Unsere Kritik zu "Red Sparrow": Spione, die sich lieben lassen

Oscarpreisträgerin Jennifer Lawrence wird in "Red Sparrow" zur Spionin wider Willen.
Oscarpreisträgerin Jennifer Lawrence wird in "Red Sparrow" zur Spionin wider Willen. Bild: © 20th Century Fox 2018

Agententhriller drehen sich heute meist um Gadgets und Geschwindigkeit. Was "Red Sparrow" mit Jennifer Lawrence anders macht – und ob sich ein Ausflug in diese Welt der Spionage lohnt – liest Du in unserer Filmkritik.

Von der Ballerina zum Spatzen: Die Story

Dominika Egorowa (Jennifer Lawrence) ist ein Star des legendären Moskauer Bolschoi-Balletts – bis sie sich bei einem Unfall auf der Bühne so schwer verletzt, dass ihre Karriere in Gefahr gerät. Doch auf die stattlichen Zuwendungen des Bolschoi kann sie nicht verzichten, es finanziert sogar die Wohnung, in der Dominika mit ihrer gebrechlichen Mutter lebt.

Ihr Onkel Wanja bietet einen Ausweg an, der aber in Wirklichkeit keiner ist: Einen Oligarchen und Ballettfreund soll sie umgarnen, um dessen Handy austauschen zu können, nur ein kurzer Flirt, keine große Sache, der Staat werde sich schon erkenntlich zeigen.

Aber Wanja und seine Hintermänner haben andere Pläne. Das Treffen verläuft grausig und Dominika ist nun eine Zeugin. Um ihr Leben und die Pflege ihrer Mutter zu retten, lässt sie sich zum roten Spatz ausbilden und wird Teil einer Elitetruppe, die sich der Verführung und emotionalen Manipulation widmet.

Unterdessen muss die CIA ihren Agenten Nate Nash (Joel Edgerton, "Bright") aus Russland abziehen, weil Nash bei einem Treffen mit einem Informanten aufflog. Doch die Gegenseite kennt den Namen des Maulwurfs nicht und setzt Dominika auf Nash an, um dessen Identität herauszufinden …
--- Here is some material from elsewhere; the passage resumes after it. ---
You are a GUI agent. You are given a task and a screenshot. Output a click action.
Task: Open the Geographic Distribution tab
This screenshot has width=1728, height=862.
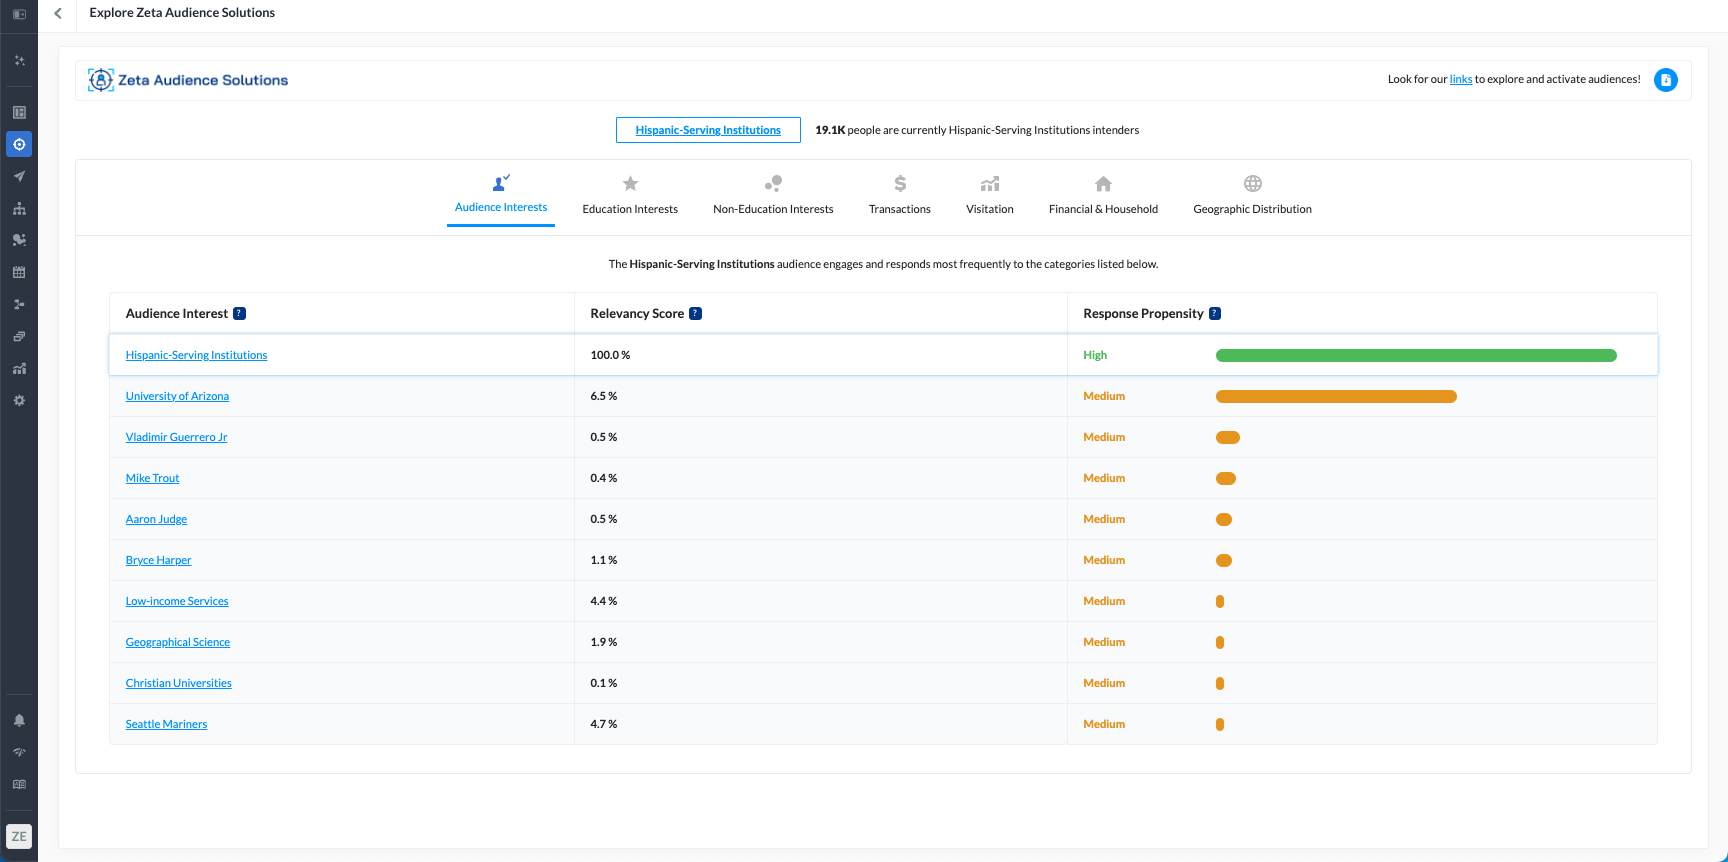[x=1252, y=195]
"Red Sparrow": Russland grau in grau

Regisseur Francis Lawrence, der seine Namensvetterin Jennifer schon in drei "Hunger Games"-Teilen inszenierte, hat sich mit "Red Sparrow" eines ziemlich holzschnittartigen Stoffes angenommen. Folter und Auftragsmord sind Alltag im russischen Geheimdienstgeschäft, der slawische Akzent rollt dazwischen schwer durch die Stimmen der Synchronsprecher.

Auch die Ausbildung der Spatzen, geleitet von einer betont eisigen Matrone (Charlotte Rampling), bedient sich bei filmischen Totalitarismus-Klischees. In grauen Overalls stecken die jungen, ausnahmslos attraktiven Rekrutinnen und Rekruten, deren Willen im Namen der Nation gebrochen werden muss, damit sie irgendwann den Willen der Anderen brechen können.

Wie ausgerechnet auf diese Weise Empathie und Verführungskraft gelehrt werden sollen, bleibt noch eine der uninteressanteren Paradoxien des Films. Faszinierender ist da schon, wie konsequent Lawrence und Autor Justin Haythe ("A Cure for Wellness"), der hier eine Vorlage von Autor Jason Matthews adaptiert hat, ihre wundersame Nostalgie betreiben. Der Kalte Krieg habe nie geendet, sagt die Matrone einmal.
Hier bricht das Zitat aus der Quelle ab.